Two other people agreed to be my official opponents, Georgi Drozd and Vladimir Smirnov, and they also gave my work favorable reviews. Additionally, my work was received favorably by a number of interested scientific institutions that I had sent my dissertation and abstract to. Among those organizations was a department of UNKhV.

I successfully defended my dissertation in June of 1985, and all members of the Science Council unanimously voted “in favor” of it. During the defense, only Sheluchenko, made an attempt to question the validity of my results. He made some kind of a statement, saying that the results presented in the dissertation were obtained only from experimental research conducted in the laboratory, while in practice some of them might not be confirmed. Still, he acknowledged that the regularities revealed were of great importance.

Martynov, the former director of GOSNIIOKhT, was sitting in the front row, and he retorted immediately: “It’s great that this work opens up new prospects – as a doctoral thesis should!”

Sheluchenko pulled himself up short, seeing that the seeds of doubt he was trying to sow did not fall on fertile ground as expected. He continued “Despite my remarks, I think that the work meets the demands of a dissertation for a doctoral degree.”

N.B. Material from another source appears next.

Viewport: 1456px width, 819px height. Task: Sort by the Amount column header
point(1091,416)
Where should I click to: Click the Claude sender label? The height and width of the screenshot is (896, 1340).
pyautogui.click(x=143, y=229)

Oh my God! People’s hearts are so mysterious! I still had a vivid recollection of a serious conversation with Martynov in his director’s office, back in 1976. It was immediately following a staff meeting, at which Beresnev blamed Revelsky and me for his own failures in the department, making us the scapegoats responsible. Martynov was infuriated, and after that meeting he openly threatened me with reprisals, saying he could do whatever he wanted with me. He also said then that I would hardly ever be able to defend a doctoral dissertation. After that incident my life became very hard, as Martynov actually gave out carte blanche for any actions against me. I don’t know whether Beresnev was telling the truth when he once confessed to me that if it hadn’t been for my talent and my ability to get results at work, he would have “handled” me as I deserved a long time ago.